Yu Fu; Jette Feveile Young; Martin Krøyer Rasmussen; Trine Kastrup Dalsgaard; René Lametsch; Rotimi E Aluko; Margrethe Therkildsen

doi:10.1016/j.foodres.2016.08.037

Angiotensin I-converting enzyme-inhibitory peptides from bovine collagen: insights into inhibitory mechanism and transepithelial transport

Food Res Int. 2016 Nov;89(Pt 1):373-381. doi: 10.1016/j.foodres.2016.08.037. Epub 2016 Aug 28.

Authors

Yu Fu¹, Jette Feveile Young¹, Martin Krøyer Rasmussen¹, Trine Kastrup Dalsgaard¹, René Lametsch², Rotimi E Aluko³, Margrethe Therkildsen⁴

Affiliations

¹ Department of Food Science, Aarhus University, Blichers Allé 20, 8830 Tjele, Denmark.
² Department of Food Science, Faculty of Science, University of Copenhagen, Rolighedsvej 26, 1958 Frederiksberg C, Denmark.
³ Department of Human Nutritional Sciences, University of Manitoba, Winnipeg, MB, Canada R3T 2N2.
⁴ Department of Food Science, Aarhus University, Blichers Allé 20, 8830 Tjele, Denmark. Electronic address: margrethe.therkildsen@food.au.dk.

PMID: 28460927
DOI: 10.1016/j.foodres.2016.08.037

Abstract

The inhibitory mechanism and transepithelial transport of angiotensin I-converting enzyme (ACE)-inhibitory peptides (VGPV and GPRGF) derived from Alcalase®- and papain-hydrolyzed bovine collagen were investigated. The inhibitory mechanism of VGPV and GPRGF was experimentally determined to be non-competitive and the results were supported by molecular docking data.

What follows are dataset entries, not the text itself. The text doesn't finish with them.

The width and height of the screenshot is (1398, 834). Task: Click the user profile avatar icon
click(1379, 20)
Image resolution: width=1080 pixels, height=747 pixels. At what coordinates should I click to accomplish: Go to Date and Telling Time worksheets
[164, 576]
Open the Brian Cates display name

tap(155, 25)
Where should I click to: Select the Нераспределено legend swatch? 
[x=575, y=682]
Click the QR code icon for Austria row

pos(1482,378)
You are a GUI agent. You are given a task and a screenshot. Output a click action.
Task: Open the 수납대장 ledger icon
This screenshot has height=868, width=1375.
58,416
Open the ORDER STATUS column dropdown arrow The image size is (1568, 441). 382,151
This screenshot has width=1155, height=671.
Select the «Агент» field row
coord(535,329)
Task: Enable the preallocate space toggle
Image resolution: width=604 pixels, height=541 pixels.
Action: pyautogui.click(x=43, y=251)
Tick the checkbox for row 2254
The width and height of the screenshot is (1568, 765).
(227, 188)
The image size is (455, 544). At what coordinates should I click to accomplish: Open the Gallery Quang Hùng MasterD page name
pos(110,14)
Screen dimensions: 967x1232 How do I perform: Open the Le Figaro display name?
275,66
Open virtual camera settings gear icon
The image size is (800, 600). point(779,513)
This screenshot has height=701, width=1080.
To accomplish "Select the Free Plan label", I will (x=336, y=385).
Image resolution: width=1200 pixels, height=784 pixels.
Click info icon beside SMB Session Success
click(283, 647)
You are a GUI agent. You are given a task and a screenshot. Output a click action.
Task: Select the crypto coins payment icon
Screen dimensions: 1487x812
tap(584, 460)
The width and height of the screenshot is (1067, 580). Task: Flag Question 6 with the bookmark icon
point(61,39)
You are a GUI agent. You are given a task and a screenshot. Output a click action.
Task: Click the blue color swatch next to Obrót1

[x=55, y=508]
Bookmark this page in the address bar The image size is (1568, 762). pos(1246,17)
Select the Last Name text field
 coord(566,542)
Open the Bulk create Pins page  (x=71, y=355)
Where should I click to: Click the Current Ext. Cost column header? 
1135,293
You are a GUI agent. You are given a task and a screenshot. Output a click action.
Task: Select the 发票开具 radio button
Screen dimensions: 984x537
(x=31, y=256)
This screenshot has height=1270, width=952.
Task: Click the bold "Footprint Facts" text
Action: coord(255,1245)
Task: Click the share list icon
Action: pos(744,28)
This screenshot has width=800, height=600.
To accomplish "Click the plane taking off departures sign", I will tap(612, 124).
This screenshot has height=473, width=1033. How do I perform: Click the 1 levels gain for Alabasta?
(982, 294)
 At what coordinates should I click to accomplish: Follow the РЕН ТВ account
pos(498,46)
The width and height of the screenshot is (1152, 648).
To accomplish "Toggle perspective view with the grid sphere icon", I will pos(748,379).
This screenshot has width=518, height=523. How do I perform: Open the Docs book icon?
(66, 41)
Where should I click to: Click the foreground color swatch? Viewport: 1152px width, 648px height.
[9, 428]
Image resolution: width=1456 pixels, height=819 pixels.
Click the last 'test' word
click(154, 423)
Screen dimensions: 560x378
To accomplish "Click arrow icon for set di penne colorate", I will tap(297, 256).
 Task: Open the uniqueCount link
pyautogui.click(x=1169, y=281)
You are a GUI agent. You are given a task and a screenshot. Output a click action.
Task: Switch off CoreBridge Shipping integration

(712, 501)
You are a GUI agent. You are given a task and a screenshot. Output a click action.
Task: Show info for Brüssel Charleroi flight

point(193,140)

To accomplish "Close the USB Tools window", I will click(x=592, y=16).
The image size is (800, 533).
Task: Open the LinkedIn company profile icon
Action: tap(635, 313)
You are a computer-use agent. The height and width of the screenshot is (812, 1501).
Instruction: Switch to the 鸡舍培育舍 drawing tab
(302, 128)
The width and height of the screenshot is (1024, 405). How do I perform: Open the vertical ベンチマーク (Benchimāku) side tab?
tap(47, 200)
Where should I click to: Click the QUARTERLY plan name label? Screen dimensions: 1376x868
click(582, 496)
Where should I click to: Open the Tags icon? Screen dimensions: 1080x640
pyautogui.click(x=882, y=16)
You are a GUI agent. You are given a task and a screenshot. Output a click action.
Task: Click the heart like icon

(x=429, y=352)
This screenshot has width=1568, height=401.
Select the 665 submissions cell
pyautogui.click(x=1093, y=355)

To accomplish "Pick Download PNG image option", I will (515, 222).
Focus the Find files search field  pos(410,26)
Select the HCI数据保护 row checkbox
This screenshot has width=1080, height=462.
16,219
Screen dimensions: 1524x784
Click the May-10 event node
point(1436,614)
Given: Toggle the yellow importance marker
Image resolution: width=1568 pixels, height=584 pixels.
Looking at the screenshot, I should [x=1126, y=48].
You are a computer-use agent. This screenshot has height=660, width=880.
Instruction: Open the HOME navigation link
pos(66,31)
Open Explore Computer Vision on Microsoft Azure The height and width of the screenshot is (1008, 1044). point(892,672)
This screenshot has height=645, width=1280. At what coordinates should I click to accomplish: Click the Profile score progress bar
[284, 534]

In silico and in vitro gastrointestinal digestion indicated that VGPV remained resistant to digestive enzymes, while GPRGF was degraded into smaller ACE-inhibitory peptides (GPR and GF). VGPV and GPRGF were transported across monolayers of human intestinal epithelial Caco-2 cells through paracellular pathway and retained their ACE-inhibitory activities. The present study suggests that VGPV and GPRGF may possibly be absorbed and exert antihypertensive effects in vivo.

Keywords: Collagen peptides; angiotensin I-converting enzyme; digestive enzymes; molecular docking; non-competitive inhibition; transepithelial transport.